Additional context As I mentioned, I was able to train multiple models using dice with the following hyper-parameters with the same dataset linked above.

{
    "TARGET_SIZE": [512, 512],
    "MODEL": "unet",
    "NCLASSES": 2,
    "BATCH_SIZE": 10,
    "N_DATA_BANDS": 1,
    "DO_TRAIN": true,
    "PATIENCE": 10,
    "MAX_EPOCHS": 10,
    "VALIDATION_SPLIT": 0.6,
    "FILTERS": 2,
    "KERNEL": 7,
    "STRIDE": 2,
    "LOSS": "dice",
    "DROPOUT": 0.1,
    "DROPOUT_CHANGE_PER_LAYER": 0.0,
    "DROPOUT_TYPE": "standard",
    "USE_DROPOUT_ON_UPSAMPLING": false,
    "ROOT_STRING": "shadowpick",
    "FILTER_VALUE": 3,
    "DOPLOT": false,
    "USEMASK": true,
    "RAMPUP_EPOCHS": 10,
    "SUSTAIN_EPOCHS": 0.0,
    "EXP_DECAY": 0.9,
    "START_LR": 1e-07,
    "MIN_LR": 1e-07,
    "MAX_LR": 0.0001,
    "AUG_ROT": 0,
    "AUG_ZOOM": 0.0,
    "AUG_WIDTHSHIFT": 0.05,
    "AUG_HEIGHTSHIFT": 0.05,
    "AUG_HFLIP": true,
    "AUG_VFLIP": false,
    "AUG_LOOPS": 3,
    "AUG_COPIES": 3,
    "TESTTIMEAUG": false,
    "SET_GPU": "0",
    "DO_CRF": false,
    "SET_PCI_BUS_ID": true,
    "WRITE_MODELMETADATA": true,
    "OTSU_THRESHOLD": true
}

I also tried other versions of Tensorflow-gpu (2.4, 2.6, 2.7, 2.8) with kld, but loss was reported as ing.

ebgoldstein commented 1 year ago

Hi @CameronBodine ,

My hunch is this is mixed precision (which can cause underflow/overflow and therefore nan or inf loss). Can you try to train a model but with these lines on train_model.py commented out:

https://github.com/Doodleverse/segmentation_gym/blob/809466a3edf097674504fc8847f82ffc70cdc2fa/train_model.py#L128-L132

CameronBodine commented 1 year ago

Right on the money @ebgoldstein! Running now with cat loss. Let me know if I can report back any info, or try out anything else.

dbuscombe-usgs commented 1 year ago

Good call @ebgoldstein and thanks @CameronBodine for reporting

dbuscombe-usgs commented 1 year ago

It would also be useful if you can confirm if you can train using 'kld' and/or 'hinge' without mixed precision, thanks

ebgoldstein commented 1 year ago

great news @CameronBodine ..

I have run into this scenario several times.. and have always been able to train with any loss by falling back to full precision..

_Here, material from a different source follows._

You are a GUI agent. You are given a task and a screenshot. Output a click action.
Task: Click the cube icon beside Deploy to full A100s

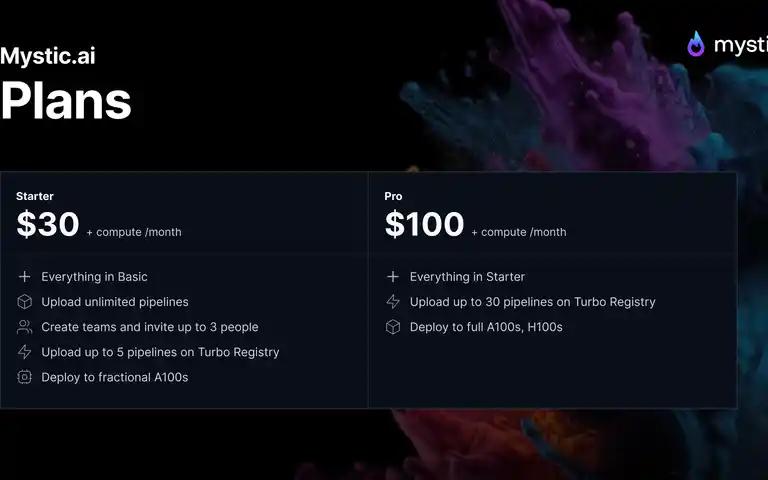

for now I am going to close this issue. but please reopen if there are any other problems..

ebgoldstein commented 1 year ago

@dbuscombe-usgs - feel free to reopen this.. i just saw your comment above...

CameronBodine commented 1 year ago

It would also be useful if you can confirm if you can train using 'kld' and/or 'hinge' without mixed precision, thanks

I can confirm that both kld and hinge loss is reported after disabling mixed precision.

CameronBodine commented 1 year ago

I'm adding more info related to using mixed precision, FYI. Not sure if it's helpful, but figured I would document it.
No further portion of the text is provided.